Il est primordial de s’attaquer à la déforestation et à la dégradation forestière, de favoriser l’adaptation des forêts au changement climatique et aux perturbations naturelles, de créer de nouvelles forêts et de mettre en œuvre une gestion durable, afin de tendre vers une planète climatiquement neutre et un avenir durable.

Quelles actions entreprendre ?
La première étape consiste à reconnaître que les forêts représentent notre capital naturel terrestre le plus précieux et que leur rôle est excessivement sous-évalué et sous-estimé. Ensuite, il est primordial d’établir un état des lieux des forêts du monde, basé sur des données scientifiques, et tenant compte des menaces et des opportunités qu’elles offrent, et ce afin de faciliter la transition d’une économie fossile vers une bioéconomie circulaire.

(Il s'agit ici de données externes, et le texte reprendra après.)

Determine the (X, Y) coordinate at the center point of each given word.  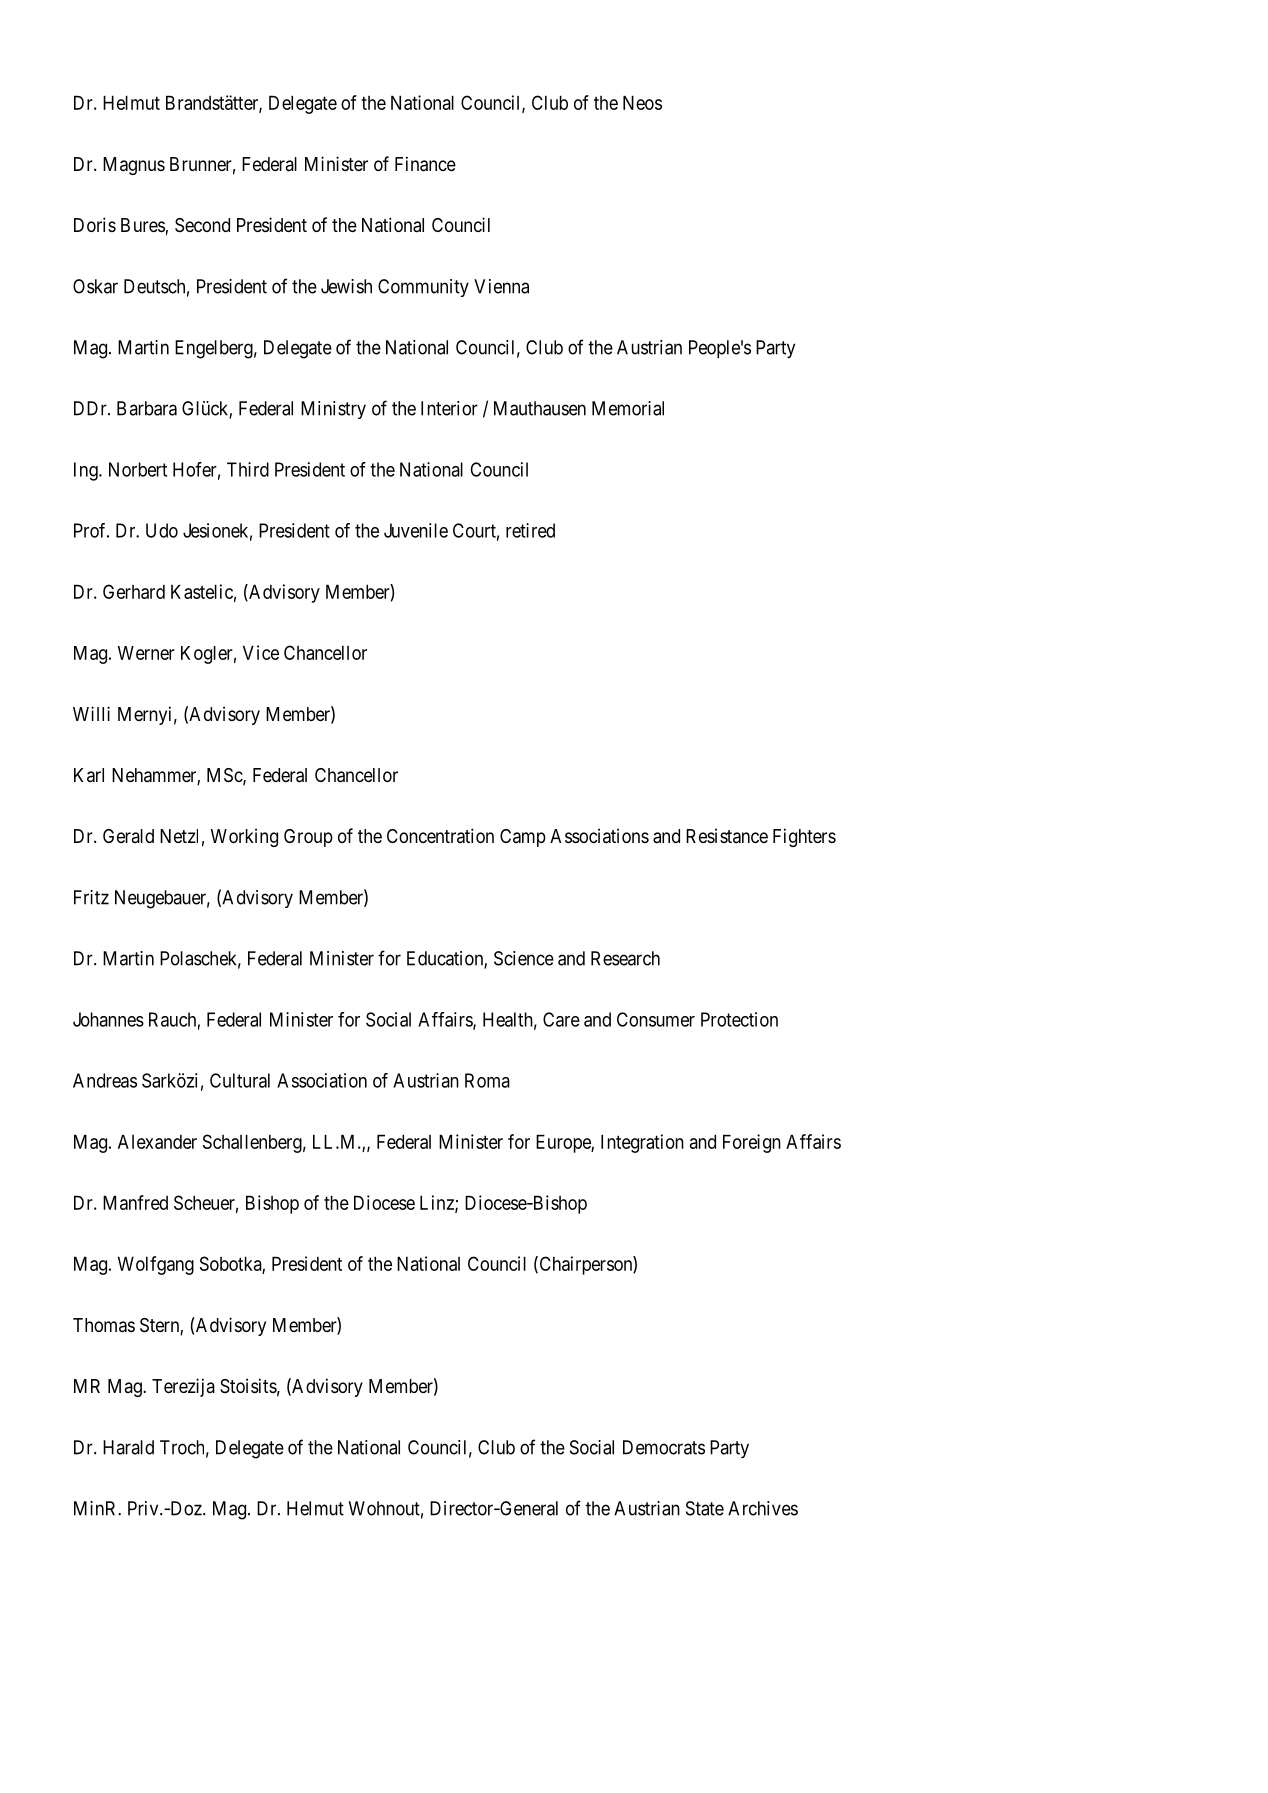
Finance (425, 164)
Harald (128, 1447)
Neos (642, 102)
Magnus (134, 166)
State (705, 1508)
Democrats (664, 1447)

Enfin, nous devons aborder la question des forêts par une approche holistique ancrée dans le long terme, qui intègre à la fois leur rôle dans la décarbonation de notre économie, l’atténuation et l’adaptation au changement climatique, la biodiversité. Cette approche doit nous obliger à rompre avec ce débat dépassé, axé sur le court terme, et polarisé sur la conservation et la production. La biodiversité et la bioéconomie sont les deux faces d’une même pièce : le développement durable.